Has anyone ever tasted Cretan cheeses ? 

All Cretan cheeses are made from either Ewe´s or Goat´s milk or a combination. Here are 5 of Crete´s most popular specialties ... 

1. K e f a l o g r a v i e r a :  This table cheese is often used in baked dishes for example: Pistitsio or served as a dessert with currants and nuts. 

2. G r a v i e r a :  This is one of Crete´s best known cheeses made from ewe´s milk. This cheese ranges from 2 to 50 pound rounds. When young, Graviera has a lovely nutty aroma. 

3. M y z i t h r a :  This fresh variety whey cheese is relatively low in  fat and has a similar texture to Ricotta. It is most commonly used in fillings or stuffings. It is also quite popular when aged as a grating cheese. 

4. X y n o m y z i t h r a :  This sour whey variety is quite grainy rather than creamy. It possesses a dry, tangy taste and is used in baking treats. 

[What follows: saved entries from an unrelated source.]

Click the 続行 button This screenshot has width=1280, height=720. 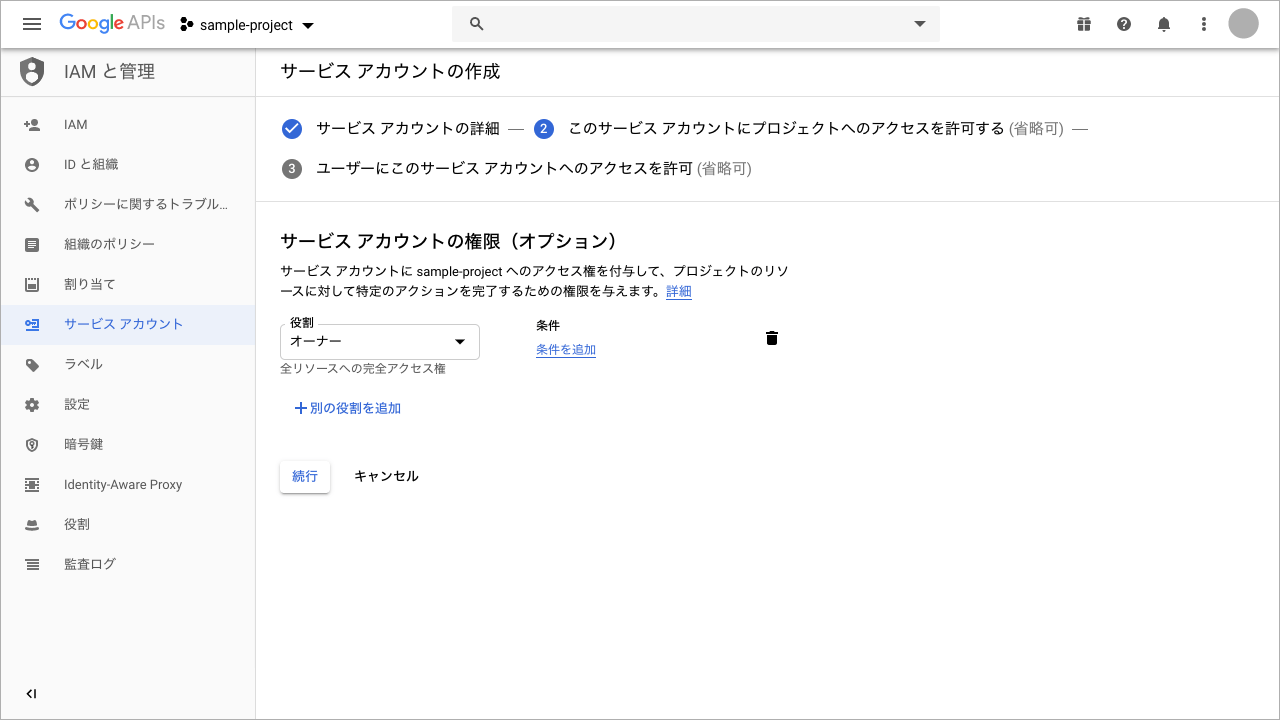pyautogui.click(x=304, y=476)
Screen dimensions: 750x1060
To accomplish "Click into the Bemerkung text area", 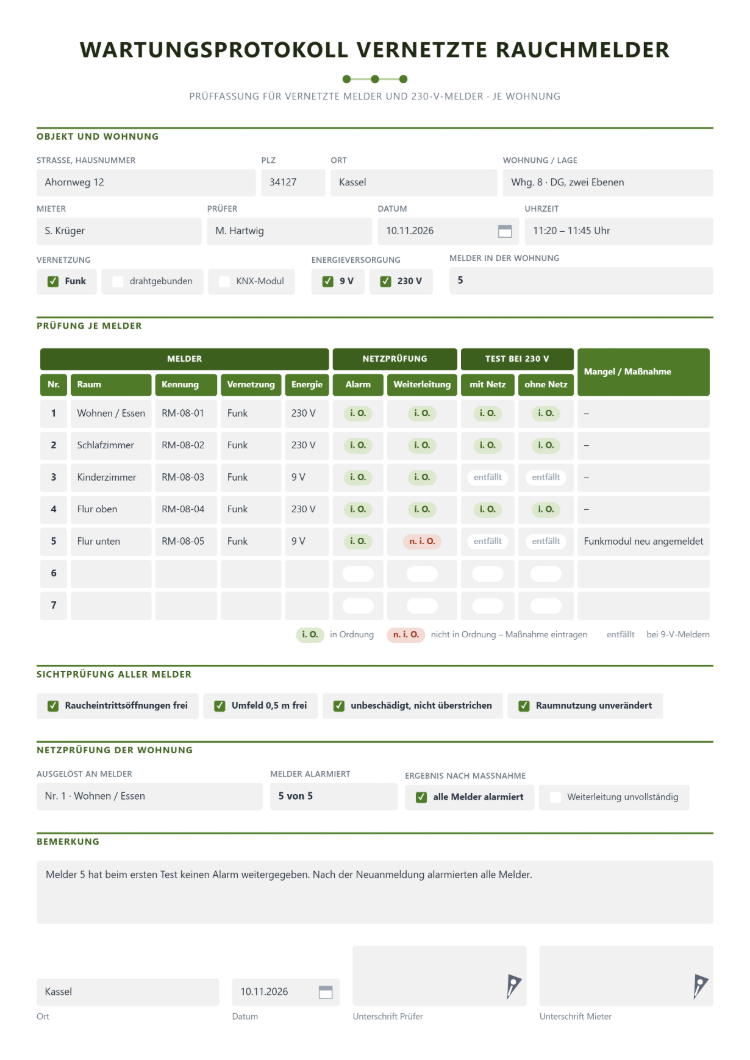I will (375, 892).
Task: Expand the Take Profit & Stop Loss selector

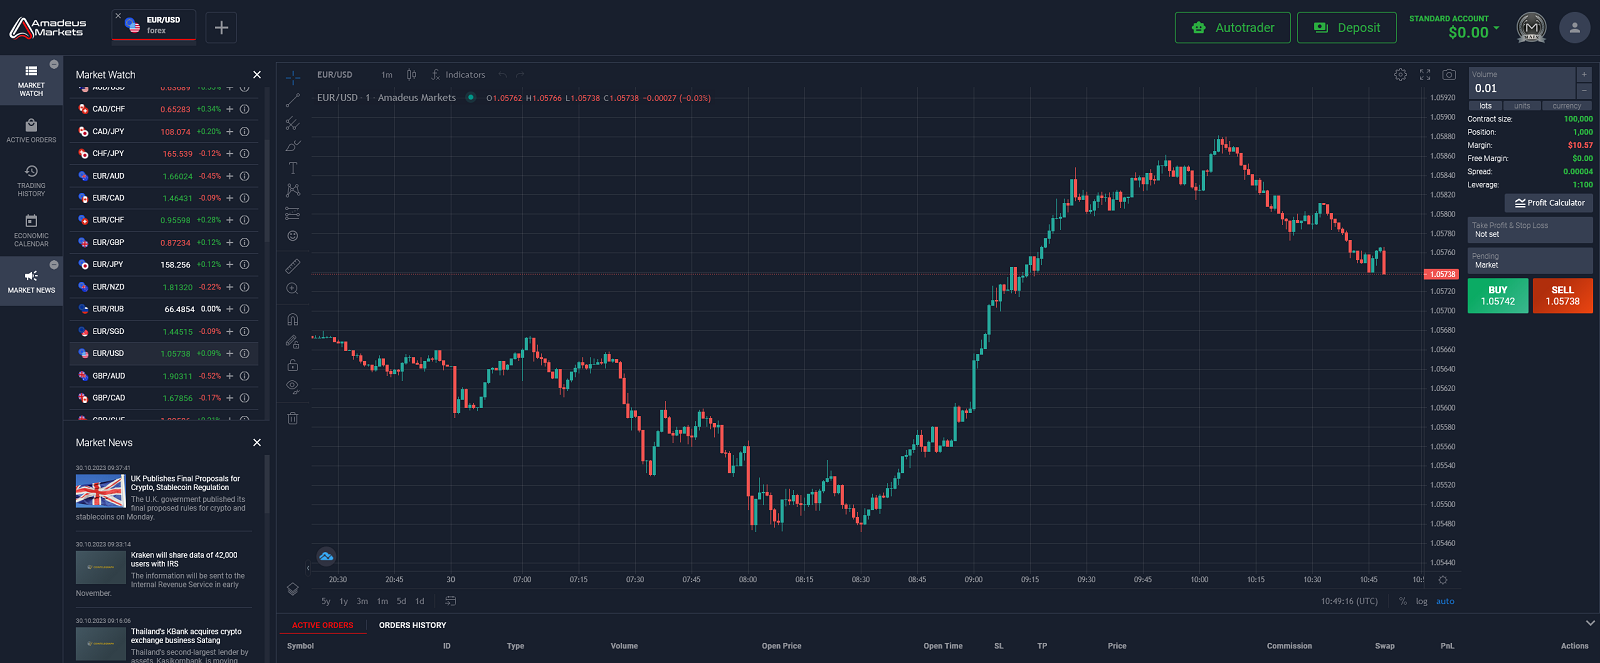Action: coord(1530,230)
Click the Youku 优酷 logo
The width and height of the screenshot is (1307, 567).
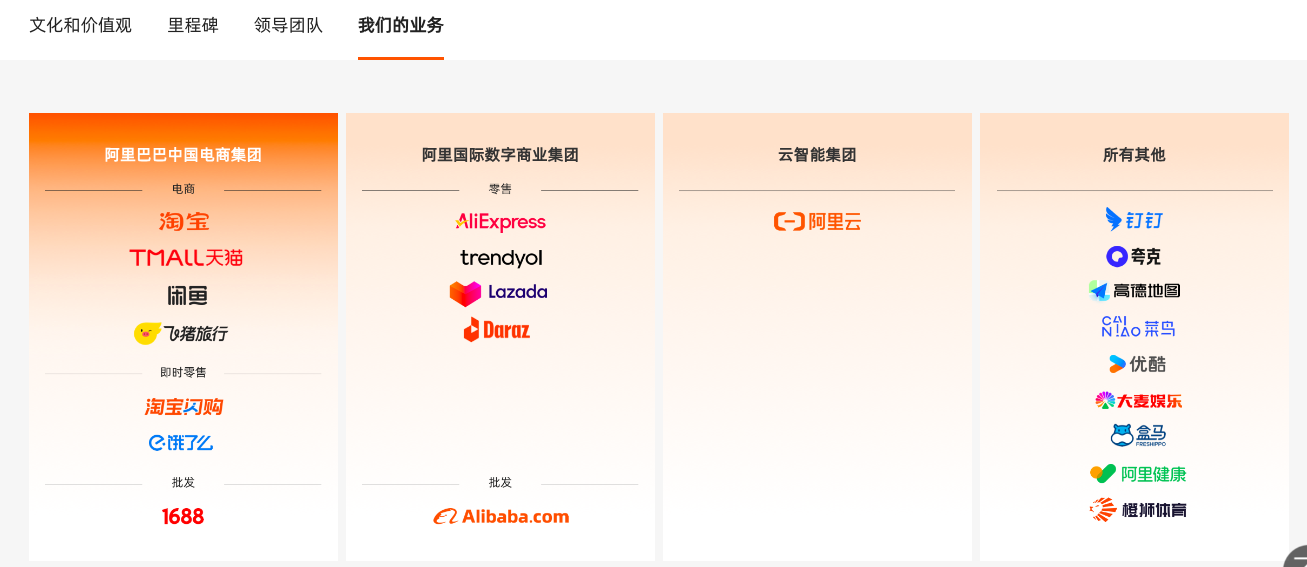coord(1137,364)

5. S t a k a : This delicacy is found in western Crete and is prepared from the cream skimmed off the top of the ewe´s milk and then simmered with salt and some unbleached flour until it separates into a clarified spreadable buttery consistency. It is used in similar fashion to butter and to flavor Pilaf Rices and to spread on Rusk, a common Cretan Bread. 

All my best for a lovely wkend.
Ciao.
Margaux Cintrano.


----------



## Savannahsmoker (Jun 2, 2012)

Last time I was in Crete was in 1995 so thanks for bringing back good memories  and providing great info pertaining to their cheeses.

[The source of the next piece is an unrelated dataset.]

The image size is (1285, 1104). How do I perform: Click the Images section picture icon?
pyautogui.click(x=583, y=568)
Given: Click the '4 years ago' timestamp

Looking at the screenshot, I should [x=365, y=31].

Now I wonder is Fresh Market here in Savannah has some of this?


----------



## Margi Cintrano (Jun 2, 2012)

Savannahsmoker,

Fabulous island ... It is a very special place and still relatively unspoilt ... 

Thanks for post.  When you were in Crete, did you taste the Cretan Rusk barley bread ?  Did you smuggle oregano home ?  ha ha ... 

Have you travelled to any other islands or places on mainland ? 

Have fab wkend. 
Ciao,
Margi.


----------



## Savannahsmoker (Jun 2, 2012)

Margi Cintrano said:


> Savannahsmoker,
> 
> Fabulous island ... It is a very special place and still relatively unspoilt ...
> 
> ...


We flew into Iraklion Air Station, rented a car and travel the island. While there we home based in port village of Souda close to the Naval Station.

While there we took a ferries to Athens for a day, Mykonos for day and Rhodes for day.  We sleep on the ferry and overall it was a great trip.


----------



## Margi Cintrano (Jun 2, 2012)

Savannah Smoker,

Thank you for sharing your Greece trips with me ... It is a wonderful country gastronomically ... the people are fabulous ... the beauty is breathtaking and the cultural sights are amazing too ... The blue and white, is awesome ... very healing ... 

We actually lived there back in 1996 for 6 months, however, the job market was not as lucrative for me ... The Vet travelled to his clients and it was not an issue ... However, I needed to settle in a journalist´s professional position ... I was bored ... I love sun and sea, however, I need to have my career too ... 

Spain had come through with a job offer, to head the Travel, Food and Wine Sections of an Embassy Row magazine, and thus, we had come over to Madrid. However, Italia is my heart and soul, and Greece my 2nd. 

Spain has some special aspects too ... however, I dislike the weather intensely. 

Well, pleased to hear how much you had enjoyed Greece. 

I have been over several times; Athens, Pelepponese, Thessalonika, Santorini, Mykonos, Crete, Rhodes, Naxos, Delfos, ( we have friends in Naxos ), Anafi and Paxti ... amongst other small islands, and the mainland turf north of Pelepponese and Athens, and Korfu 55 km from Bari, Puglia ... 

Wonderful wonderful ... we always enjoy Greece ... and the cuisines.

Have nice wkend,
Margi.


----------